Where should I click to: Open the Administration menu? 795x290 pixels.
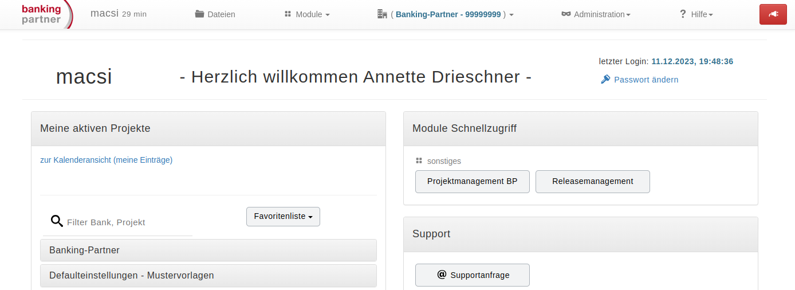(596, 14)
==============================
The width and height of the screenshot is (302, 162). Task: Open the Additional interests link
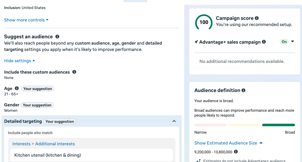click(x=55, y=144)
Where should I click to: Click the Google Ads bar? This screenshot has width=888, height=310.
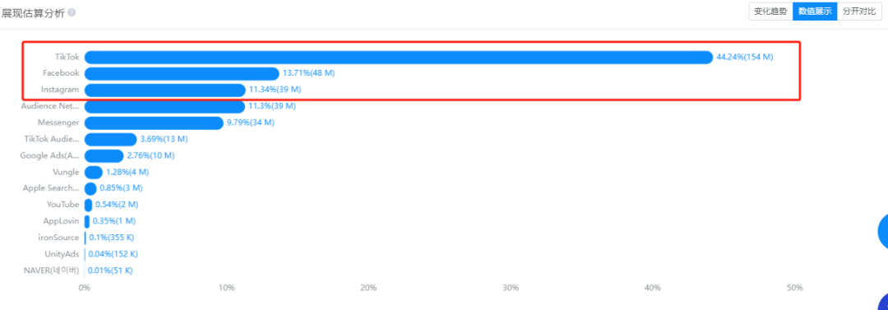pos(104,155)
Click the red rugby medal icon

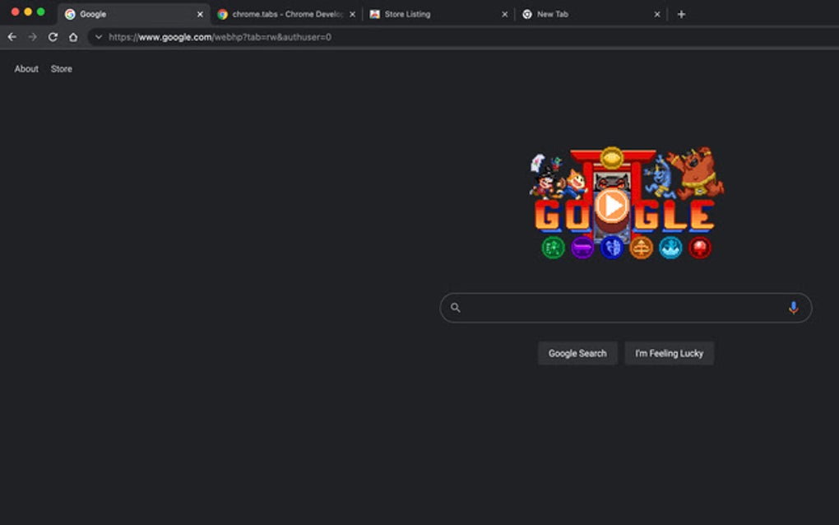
==============================
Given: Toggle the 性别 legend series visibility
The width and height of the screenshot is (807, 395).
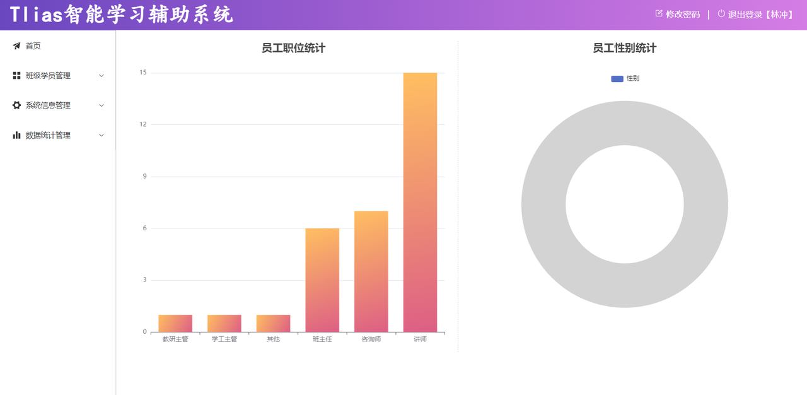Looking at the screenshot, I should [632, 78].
==============================
YOUR TASK →
Starting with the line above that holds "The width and height of the screenshot is (302, 162).", restate each line word for word up to and including the line that holds "Click the red rugby medal icon". Drop the pictures.

WRITTEN REPLY →
The width and height of the screenshot is (302, 162). Task: Open the Additional interests link
click(x=55, y=144)
Where should I click to: Click the Google Ads bar? This screenshot has width=888, height=310.
pos(104,155)
Click the red rugby medal icon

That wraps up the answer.